Cash-on-Cash Return Calculator
See how hard the actual cash in your deal is working — this year's pre-tax cash flow measured against every dollar you put in.
How it works
Cash-on-cash return answers a plain question: for the money I actually spent, what did I get back this year? Put $60,000 down and pocket $7,200 of cash flow after the mortgage, and you're earning 12% on your cash. It's the return that lands in your bank account, not on paper.
The number that matters on the bottom is real cash flow — rent collected minus every payment that goes out, mortgage included. The number on top is total cash in: down payment, closing costs, and any money you spent fixing the place up before it earned a dime.

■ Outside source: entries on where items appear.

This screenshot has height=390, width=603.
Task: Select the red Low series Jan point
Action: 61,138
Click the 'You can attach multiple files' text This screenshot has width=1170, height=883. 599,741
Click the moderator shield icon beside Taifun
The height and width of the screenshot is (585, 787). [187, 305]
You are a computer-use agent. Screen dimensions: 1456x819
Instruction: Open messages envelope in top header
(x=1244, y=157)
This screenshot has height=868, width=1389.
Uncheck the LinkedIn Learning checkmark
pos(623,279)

Unlike cap rate, this figure loves leverage. Borrow more and put less of your own cash in, and a modest property return can turn into a big cash-on-cash number — as long as the rent comfortably covers the loan. That's the upside and the risk in one figure.

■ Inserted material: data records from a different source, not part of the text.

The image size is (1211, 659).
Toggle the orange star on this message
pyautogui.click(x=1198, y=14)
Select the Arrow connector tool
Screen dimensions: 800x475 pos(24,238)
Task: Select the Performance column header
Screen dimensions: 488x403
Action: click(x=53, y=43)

Frequently asked questions
How is cash-on-cash return different from cap rate?
Cap rate ignores your mortgage and describes the property itself. Cash-on-cash return includes the loan and measures the return on the actual cash you invested, so financing choices change it a lot.
What goes into total cash invested?
Everything you paid out of pocket to get the deal running: the down payment, closing costs, and any upfront repairs or renovations. It's the cash at risk, not the full purchase price.
Can cash-on-cash return be negative?
Yes. If the property's expenses and mortgage payments outrun its income, your annual cash flow is negative and so is the return. That means the deal is costing you money to hold each year.